Red tomatoes. Green cucumbers. Brown potatoes.
At age 5, Terry Bonilla learned her colors not in a kindergarten classroom, but in the fields of Alabama. She matched the word for each hue to a crop she learned to pick.
“All my family has been migrant — my grandpa and my grandma, my mom and my dad, everybody,” she said.
Bonilla grew up in those fields. As other children her age learned multiplication and division, her mathematics lessons came in the form of counting how many berries she had loaded into a bucket.
But one thought kept playing through her mind: “What am I doing here?”
After 13 years in the fields, Bonilla got a job as a preschool teacher at Redland Christian Migrant Association. She has stayed with the organization ever since.
“It’s really easy to connect with those kinds of children because I’ve been there,” Bonilla said.
Bonilla has helped and encouraged hundreds of children throughout her 28 years at RCMA, but the organization has also provided opportunities for her to work toward the education she never was able to attain earlier in her life.
This spring, Bonilla and Ramona Matthews, who both work at RCMA centers in Plant City, were awarded some of the first scholarships through the Krome Educational Fund. Matthews will soon be finishing her bachelor’s degree, and Bonilla is about to start working on hers.
Terry’s Trek
When Bonilla started working at RCMA, she was just 18. By this time, her mother had become a director at one of the centers and encouraged her to become her co-worker.
Bonilla knew her job made a big impact on the children, and it was rewarding for her, but some of the loved ones in her life encouraged her to go back and get a high school diploma.
She started high school at age 21, and it was clear that she didn’t fit in.
“I dropped out because I couldn’t take it anymore,” Bonilla said.
But she didn’t give up. She earned her GED, and later, an associate’s degree in early childhood education.
Soon, motivated by her goal to become a center director like her mother, Bonilla will be taking her first classes as a bachelor’s degree candidate.
“Education’s very important,” Bonilla said. “And if you want to do something, just keep it up. It’s never too late.”
Ramona’s Route
Matthews always knew she wanted to be a teacher and help guide young minds. She was inspired by her mother, who raised eight children on her own.
“All of us, wherever we went, everybody had to go,” Matthews said. “My mom made us stick together.”
But she has come a long way since her first days in a childcare center.
“When I first started working with children, I was young. I was 19 years old. I really didn’t know anything about kids,” Matthews said.
Matthews soon joined the staff at RCMA’s center in Wauchula, which was a head-start program where the children all spoke English.
Over time, Matthews learned more and more about children’s developmental stages, cognitive processes and motor skills.
But when she transferred to a center in Plant City, she ran into a language barrier.
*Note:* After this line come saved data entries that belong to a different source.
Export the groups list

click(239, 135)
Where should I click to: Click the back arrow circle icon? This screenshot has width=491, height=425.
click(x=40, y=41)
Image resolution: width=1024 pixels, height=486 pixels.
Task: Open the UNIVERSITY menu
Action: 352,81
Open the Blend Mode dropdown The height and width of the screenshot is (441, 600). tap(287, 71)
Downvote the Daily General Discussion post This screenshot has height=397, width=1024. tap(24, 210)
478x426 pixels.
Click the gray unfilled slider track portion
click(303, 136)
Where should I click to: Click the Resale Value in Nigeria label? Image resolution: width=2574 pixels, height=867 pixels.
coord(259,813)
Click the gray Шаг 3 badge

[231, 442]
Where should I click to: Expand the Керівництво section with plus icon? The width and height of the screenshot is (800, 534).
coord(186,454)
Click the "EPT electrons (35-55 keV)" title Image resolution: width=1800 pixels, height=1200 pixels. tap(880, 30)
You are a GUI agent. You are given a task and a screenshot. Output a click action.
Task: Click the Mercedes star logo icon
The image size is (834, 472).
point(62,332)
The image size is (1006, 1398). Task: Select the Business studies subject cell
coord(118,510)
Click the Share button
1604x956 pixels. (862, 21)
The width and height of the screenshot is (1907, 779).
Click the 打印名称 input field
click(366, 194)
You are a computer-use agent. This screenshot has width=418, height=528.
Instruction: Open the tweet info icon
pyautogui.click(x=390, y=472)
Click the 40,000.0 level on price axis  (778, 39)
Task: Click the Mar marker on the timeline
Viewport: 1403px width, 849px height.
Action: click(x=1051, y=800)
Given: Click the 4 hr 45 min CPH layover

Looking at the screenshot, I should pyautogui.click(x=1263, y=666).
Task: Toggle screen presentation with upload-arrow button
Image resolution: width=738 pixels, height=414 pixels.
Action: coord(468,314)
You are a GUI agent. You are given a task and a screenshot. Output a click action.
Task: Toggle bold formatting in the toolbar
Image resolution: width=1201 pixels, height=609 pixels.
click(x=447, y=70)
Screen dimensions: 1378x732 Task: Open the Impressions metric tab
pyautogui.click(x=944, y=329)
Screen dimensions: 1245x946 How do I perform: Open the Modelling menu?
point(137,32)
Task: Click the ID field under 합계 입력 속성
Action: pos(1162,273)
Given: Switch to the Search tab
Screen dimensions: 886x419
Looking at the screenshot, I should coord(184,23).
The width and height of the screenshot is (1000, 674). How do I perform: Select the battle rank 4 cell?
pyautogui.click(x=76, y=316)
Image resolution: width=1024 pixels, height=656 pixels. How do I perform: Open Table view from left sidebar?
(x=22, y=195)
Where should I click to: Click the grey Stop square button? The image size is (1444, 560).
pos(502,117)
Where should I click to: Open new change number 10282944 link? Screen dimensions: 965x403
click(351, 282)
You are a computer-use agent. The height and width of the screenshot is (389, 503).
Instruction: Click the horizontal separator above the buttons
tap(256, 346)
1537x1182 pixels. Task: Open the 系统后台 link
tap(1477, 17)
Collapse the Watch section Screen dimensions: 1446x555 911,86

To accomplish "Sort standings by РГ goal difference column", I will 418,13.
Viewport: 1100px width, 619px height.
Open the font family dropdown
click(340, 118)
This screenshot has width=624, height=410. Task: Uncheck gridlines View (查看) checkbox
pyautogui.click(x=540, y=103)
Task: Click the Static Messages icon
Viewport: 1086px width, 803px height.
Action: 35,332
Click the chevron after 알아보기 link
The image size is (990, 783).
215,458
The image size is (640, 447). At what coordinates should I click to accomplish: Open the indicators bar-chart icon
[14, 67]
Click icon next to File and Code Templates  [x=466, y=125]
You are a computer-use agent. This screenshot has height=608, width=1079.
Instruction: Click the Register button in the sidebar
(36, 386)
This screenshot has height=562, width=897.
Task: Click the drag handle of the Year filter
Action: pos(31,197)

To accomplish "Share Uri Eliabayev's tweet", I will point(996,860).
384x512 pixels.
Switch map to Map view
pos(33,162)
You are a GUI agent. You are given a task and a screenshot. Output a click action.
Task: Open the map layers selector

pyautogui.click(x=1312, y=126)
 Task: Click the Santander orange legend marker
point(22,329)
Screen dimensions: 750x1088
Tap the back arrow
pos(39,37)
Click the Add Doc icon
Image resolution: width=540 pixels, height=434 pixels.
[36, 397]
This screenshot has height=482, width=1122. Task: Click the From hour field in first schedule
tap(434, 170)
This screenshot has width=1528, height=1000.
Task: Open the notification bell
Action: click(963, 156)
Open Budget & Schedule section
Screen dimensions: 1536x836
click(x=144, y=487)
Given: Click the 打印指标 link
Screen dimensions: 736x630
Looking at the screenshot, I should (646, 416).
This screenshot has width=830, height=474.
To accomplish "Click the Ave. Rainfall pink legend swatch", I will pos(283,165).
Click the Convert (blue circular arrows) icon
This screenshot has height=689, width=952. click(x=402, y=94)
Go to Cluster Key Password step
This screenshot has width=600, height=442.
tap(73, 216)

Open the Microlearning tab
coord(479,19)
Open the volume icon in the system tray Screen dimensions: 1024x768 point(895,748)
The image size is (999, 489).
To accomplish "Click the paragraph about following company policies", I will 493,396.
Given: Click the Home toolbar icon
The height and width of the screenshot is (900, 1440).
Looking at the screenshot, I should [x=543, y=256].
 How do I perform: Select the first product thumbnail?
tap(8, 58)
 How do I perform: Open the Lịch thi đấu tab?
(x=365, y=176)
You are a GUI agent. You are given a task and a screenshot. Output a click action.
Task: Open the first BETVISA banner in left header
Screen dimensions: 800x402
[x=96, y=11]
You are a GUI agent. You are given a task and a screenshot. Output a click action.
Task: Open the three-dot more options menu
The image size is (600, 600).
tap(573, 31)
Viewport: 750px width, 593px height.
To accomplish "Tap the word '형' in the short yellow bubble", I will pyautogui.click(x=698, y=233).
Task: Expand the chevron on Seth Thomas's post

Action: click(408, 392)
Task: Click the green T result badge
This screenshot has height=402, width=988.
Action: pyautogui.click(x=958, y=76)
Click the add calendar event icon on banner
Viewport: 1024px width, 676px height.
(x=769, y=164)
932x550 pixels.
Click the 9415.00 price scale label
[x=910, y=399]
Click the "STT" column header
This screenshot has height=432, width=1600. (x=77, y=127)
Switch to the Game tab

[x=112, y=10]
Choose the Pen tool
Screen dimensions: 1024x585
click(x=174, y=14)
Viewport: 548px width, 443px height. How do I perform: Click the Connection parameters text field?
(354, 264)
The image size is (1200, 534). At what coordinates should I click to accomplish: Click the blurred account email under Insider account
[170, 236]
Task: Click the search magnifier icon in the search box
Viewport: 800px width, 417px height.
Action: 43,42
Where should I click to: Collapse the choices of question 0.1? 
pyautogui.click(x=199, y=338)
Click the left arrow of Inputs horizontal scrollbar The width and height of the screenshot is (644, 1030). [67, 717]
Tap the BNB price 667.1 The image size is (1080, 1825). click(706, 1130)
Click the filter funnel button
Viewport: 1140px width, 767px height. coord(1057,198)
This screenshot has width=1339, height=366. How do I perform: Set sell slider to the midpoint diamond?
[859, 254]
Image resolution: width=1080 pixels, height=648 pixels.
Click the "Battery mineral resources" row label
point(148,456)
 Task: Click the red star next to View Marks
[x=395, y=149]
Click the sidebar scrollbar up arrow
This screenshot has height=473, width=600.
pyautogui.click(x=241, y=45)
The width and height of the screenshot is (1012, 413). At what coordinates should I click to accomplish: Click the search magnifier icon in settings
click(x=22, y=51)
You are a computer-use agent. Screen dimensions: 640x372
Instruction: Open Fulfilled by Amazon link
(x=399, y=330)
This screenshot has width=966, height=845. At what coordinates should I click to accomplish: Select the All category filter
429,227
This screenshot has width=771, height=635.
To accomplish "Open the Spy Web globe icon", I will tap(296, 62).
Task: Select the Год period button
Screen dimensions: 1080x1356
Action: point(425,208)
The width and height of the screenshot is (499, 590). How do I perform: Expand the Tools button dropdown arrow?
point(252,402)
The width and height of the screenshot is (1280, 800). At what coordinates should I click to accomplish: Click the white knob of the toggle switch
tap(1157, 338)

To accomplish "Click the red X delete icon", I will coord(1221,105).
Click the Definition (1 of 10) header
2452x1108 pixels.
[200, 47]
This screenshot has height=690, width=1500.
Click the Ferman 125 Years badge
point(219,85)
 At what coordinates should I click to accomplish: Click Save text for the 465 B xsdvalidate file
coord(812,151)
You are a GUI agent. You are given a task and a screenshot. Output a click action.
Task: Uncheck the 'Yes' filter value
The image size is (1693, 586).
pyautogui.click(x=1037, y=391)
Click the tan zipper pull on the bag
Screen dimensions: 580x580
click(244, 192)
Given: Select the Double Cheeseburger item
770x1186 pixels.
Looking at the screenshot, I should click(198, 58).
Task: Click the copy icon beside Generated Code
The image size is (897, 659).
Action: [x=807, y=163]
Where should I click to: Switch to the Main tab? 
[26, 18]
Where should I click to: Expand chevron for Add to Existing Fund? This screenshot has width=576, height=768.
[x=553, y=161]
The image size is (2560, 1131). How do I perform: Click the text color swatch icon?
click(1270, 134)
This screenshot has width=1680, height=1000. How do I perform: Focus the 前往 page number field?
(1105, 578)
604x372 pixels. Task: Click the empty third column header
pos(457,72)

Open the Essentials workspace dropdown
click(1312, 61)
She had taken only one Spanish class in high school, and that limited material wasn’t exactly fresh in her mind.
“Here, it was a challenge,” Matthews said. “But it didn’t bother me, because I was willing to learn.”
Through daily interactions with the children and their families, Matthews has picked up a lot of the language and is now able to communicate in Spanish at a basic level.
Matthews earned her associate’s degree with the help of an RCMA funding program. One of her supervisors encouraged her to take the next step and complete a bachelor’s degree.
Matthews started classes at Florida Polytechnic University in 2013, and then transferred to University of South Florida. She now has just three classes remaining
Matthews’ goal from here is to become certified as a teacher so that she can teach at one of RCMA’s charter schools.
“I’m just so happy to be at the finish line,” Matthews said. “I never stopped. I said, ‘I’m going to go until I get this degree.’”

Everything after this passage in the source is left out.